July 31, 2019 Wednesday
Bedtime Story
Claude Bernard and Science
If Bernard’s experiments which were
primarily vivisections which in their very nature were shocking and ghastly
then his thoughts on science were revolutionary for his times.
To him science was not about known but what
was obscure and hidden.
Any authority, whether scholarly or
otherwise, ought to be taken with great skepticism and only experimental
observation should be the leading authority.
“When we meet a fact which contradicts a
prevailing theory, we must accept the fact and abandon the theory, even when
they theory is supported by great names and generally accepted.”
In his 1865 book ‘An Introduction to the
Study of Experimental Medicine’ he describes the fundamental principles of
scientific method, experimental medicine and objectivity in scientific
observations that most doctors till date have not been able to grasp or
understand or to come to terms with.
He was a true scientist who took nothing
for granted, dismissed any old notions that did not have any experimental basis
and relied only on experimentation.
When even today most people find it
difficult to accept that there is nothing fundamentally different between a
living and non-living object (except for the complexity of multi-layered
organization) Bernard was prescient enough to proclaim that all living
creatures were bound by the same laws as inanimate matter.

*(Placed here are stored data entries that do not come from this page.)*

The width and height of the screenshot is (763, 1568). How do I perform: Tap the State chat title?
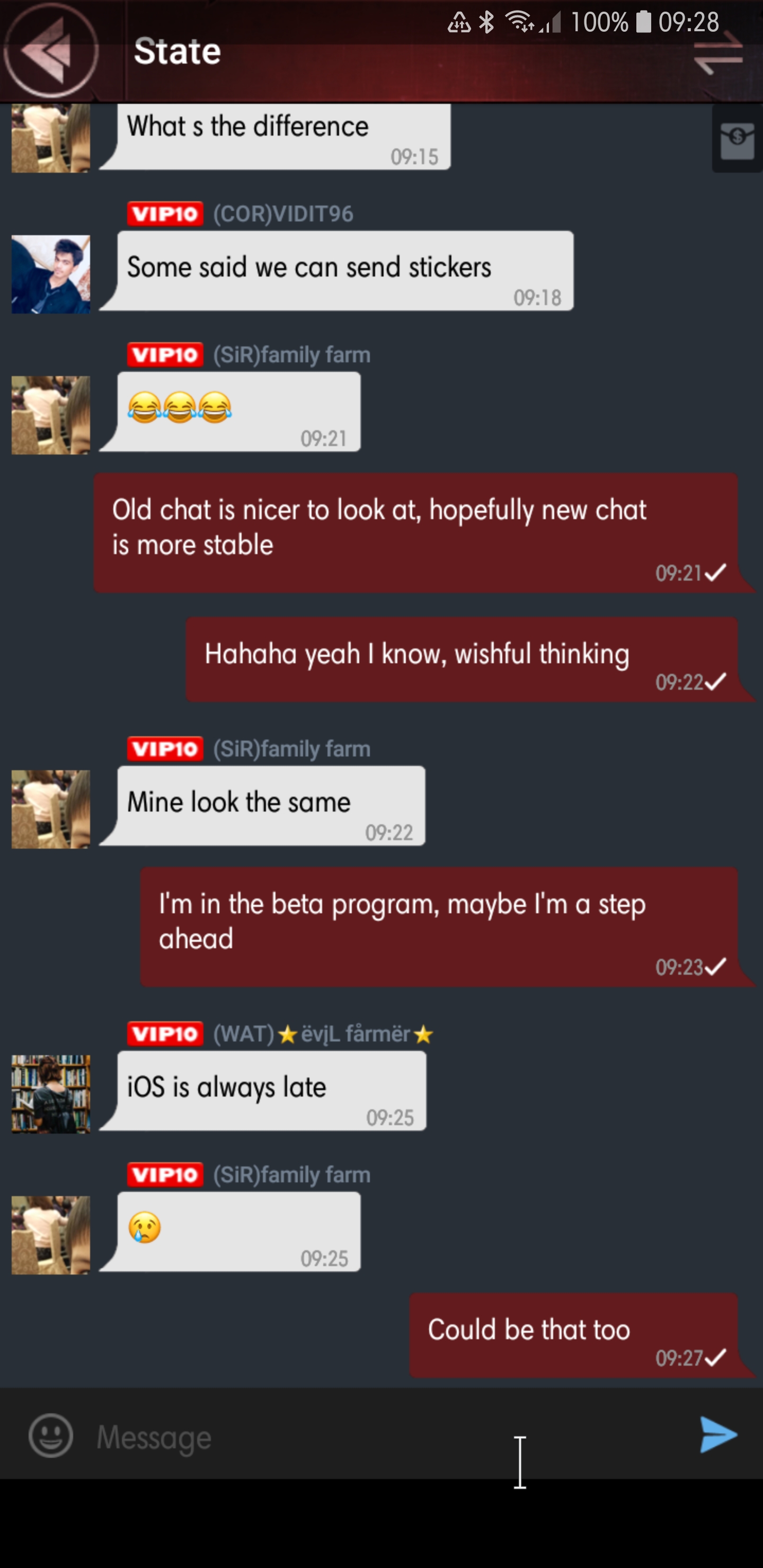point(177,51)
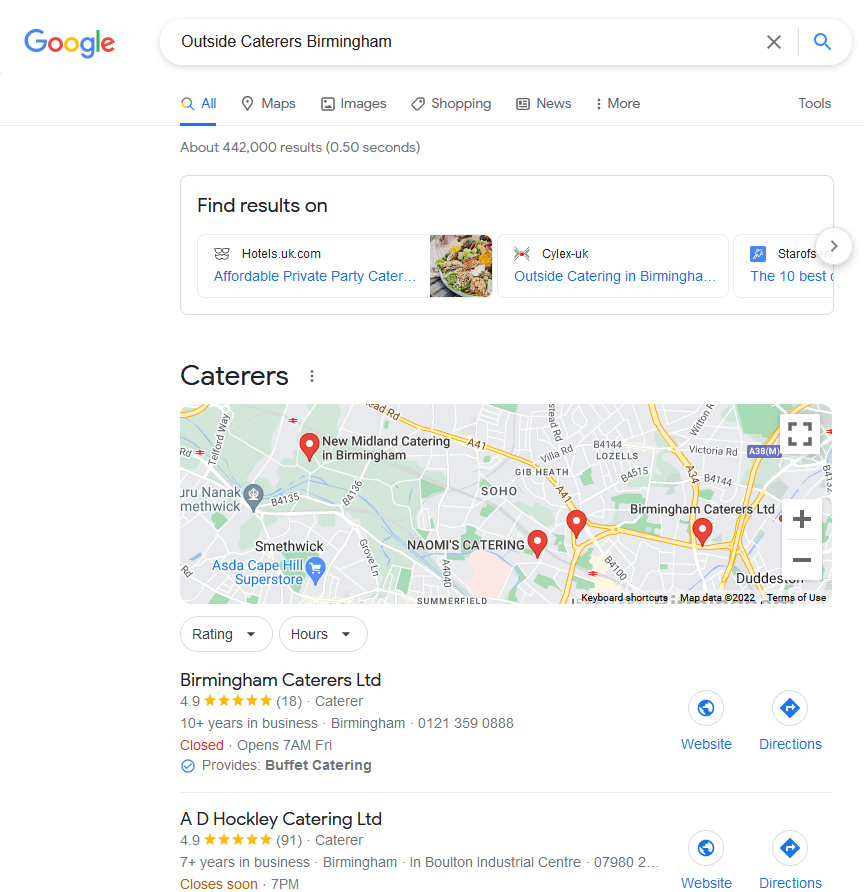Expand the More search options menu
The image size is (864, 892).
618,104
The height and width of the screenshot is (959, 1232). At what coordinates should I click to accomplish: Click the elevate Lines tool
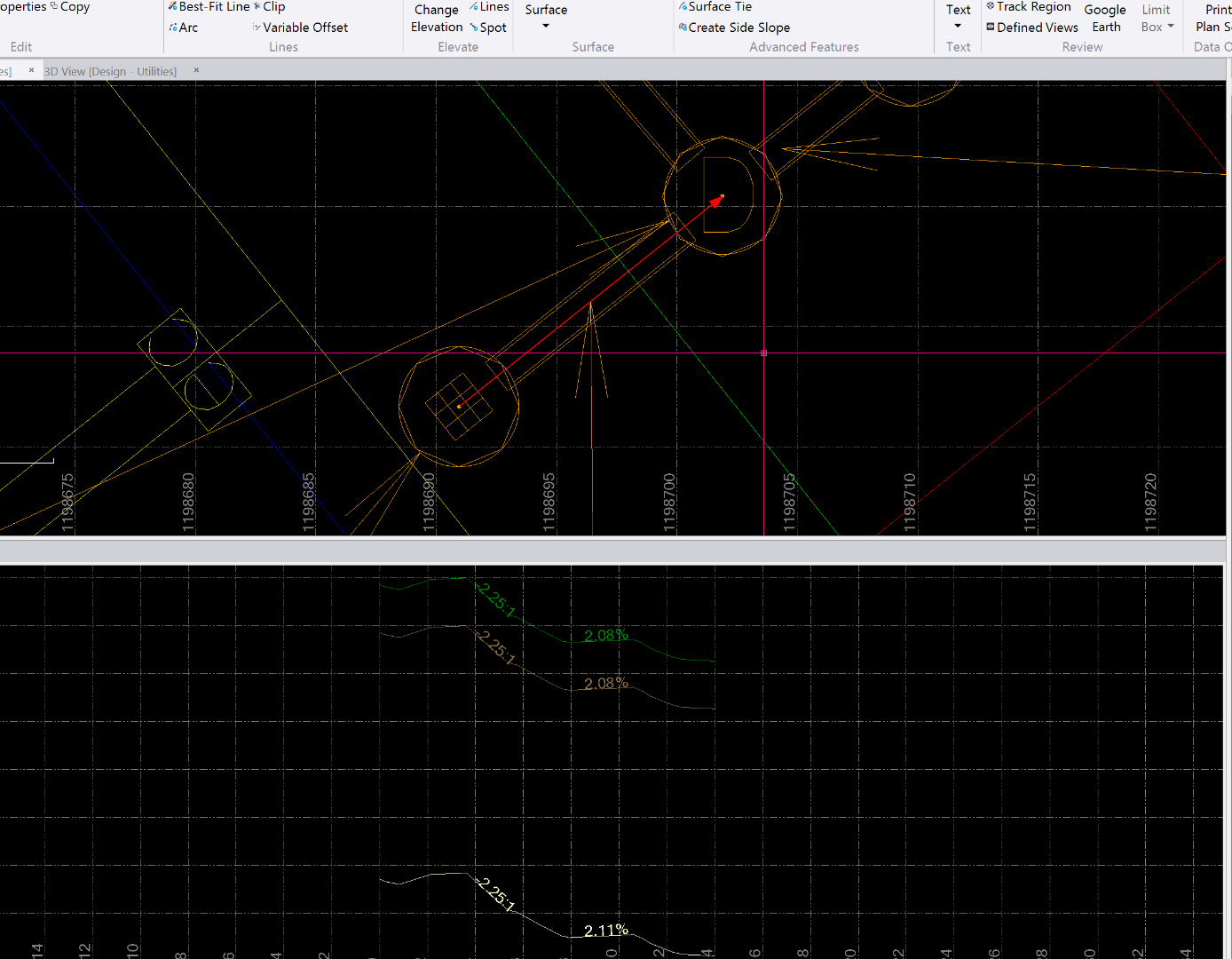475,7
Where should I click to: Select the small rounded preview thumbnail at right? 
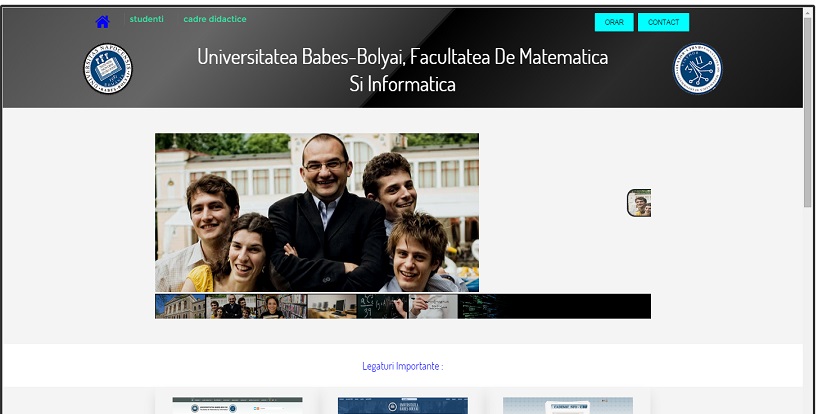click(x=639, y=203)
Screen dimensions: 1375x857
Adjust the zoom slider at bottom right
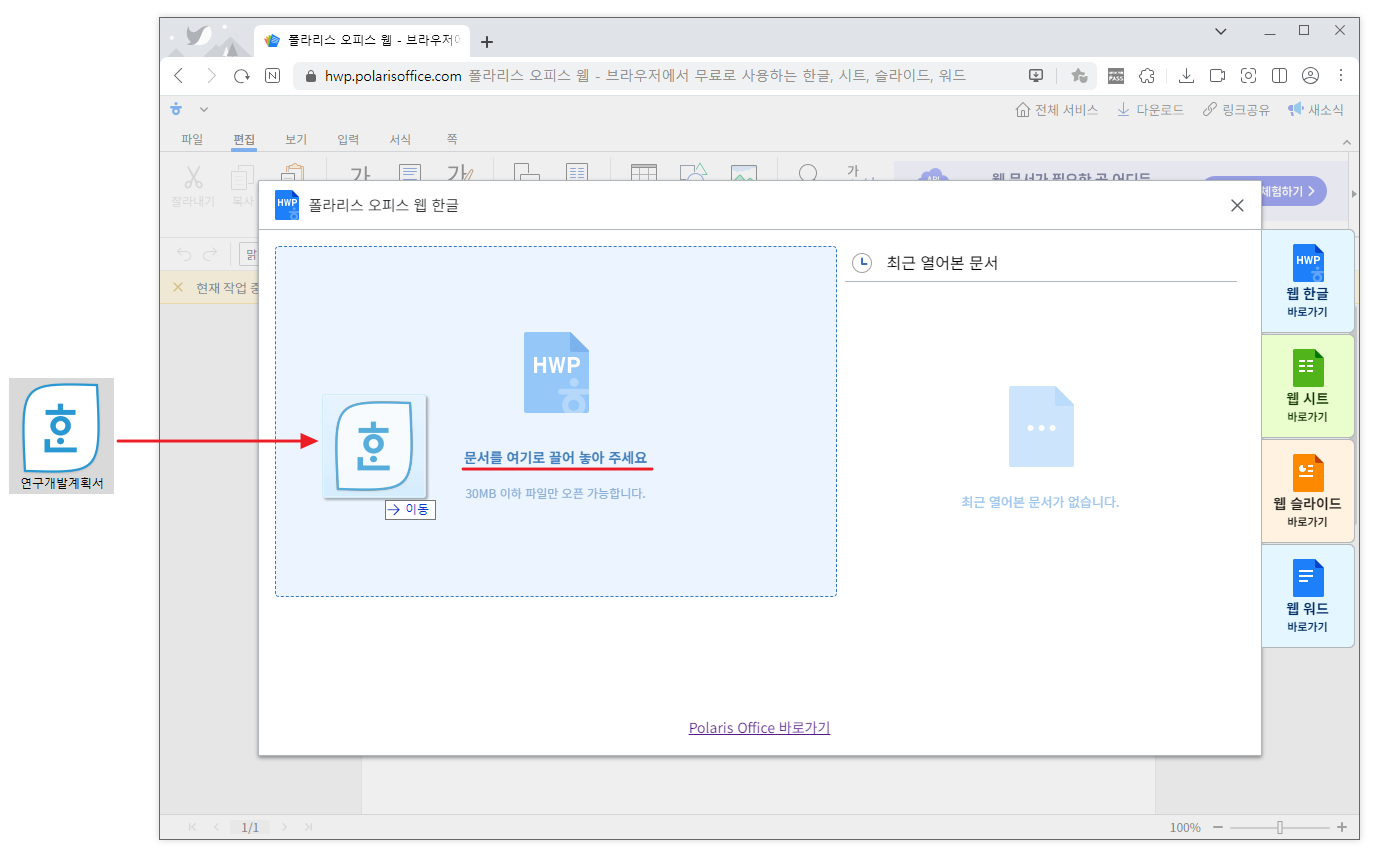tap(1280, 827)
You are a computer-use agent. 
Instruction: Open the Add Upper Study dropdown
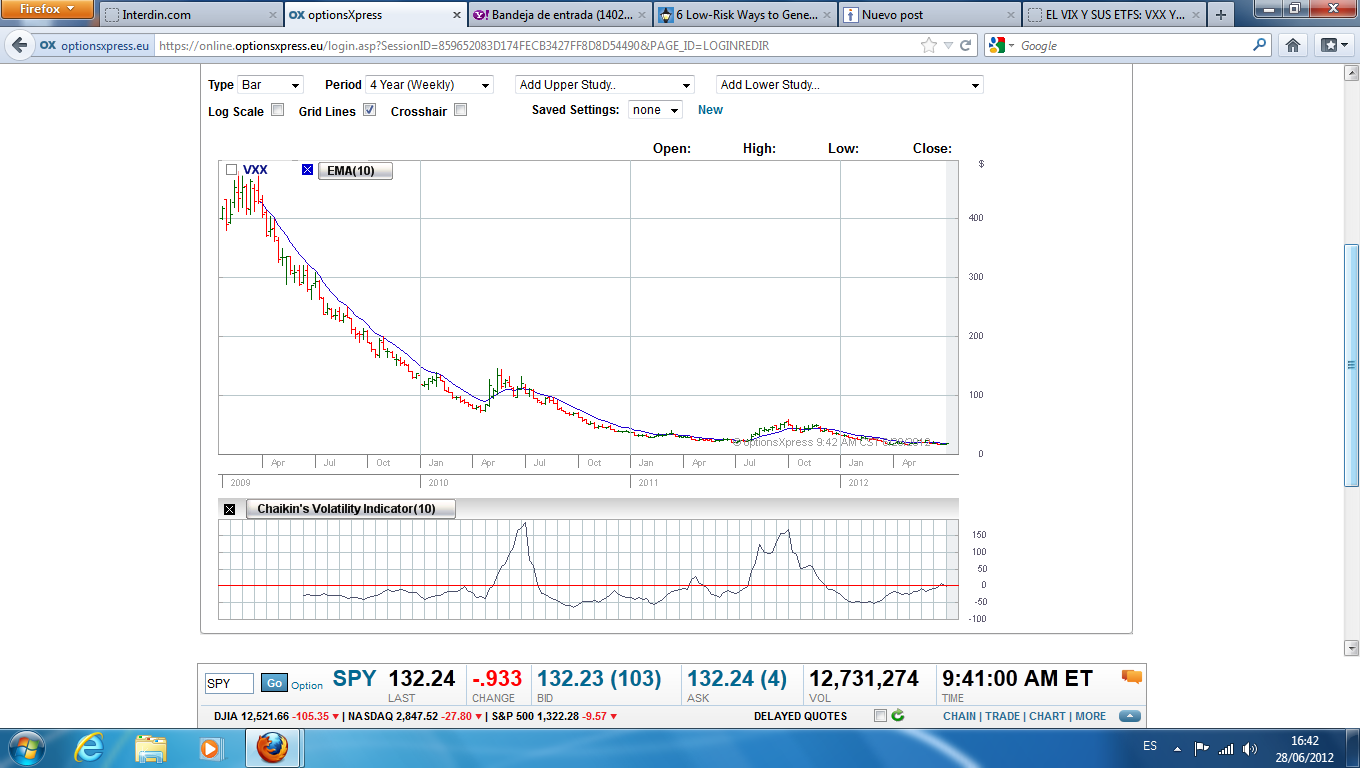[604, 85]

He for one also was clear that science is a
constant play between theory and fact and between induction and deduction.
While mathematics is purely deductive
starting from axioms and postulates it is not the case with sciences specially
biological and medical science.
Induction to him was reasoning from the
particular to the general whereas deduction was reasoning from general to
particular and they needed to go hand in hand.
It is crucial that any general theory that
is arrived at by the method of observation and induction through a series of
theoretical deductions must be tested by specifically designed experiments.
Only the outcome of the experiments can
attest to the veracity of our proposed theories and if they do not pass the
test of experiments the theories – even the fondest ones – would have to be
abandoned.
Claude Bernard lived in the times of
Michael Faraday and perhaps he was to physiology and medicine what Faraday was to
the traditional hands-on physics.
Both were ardent experimentalists and
perhaps for this reason one can him Bernard the “Faraday of physiology and
medicine”.
Bernard also emphasized that it was to the
scientist to determine the causality of any natural phenomenon.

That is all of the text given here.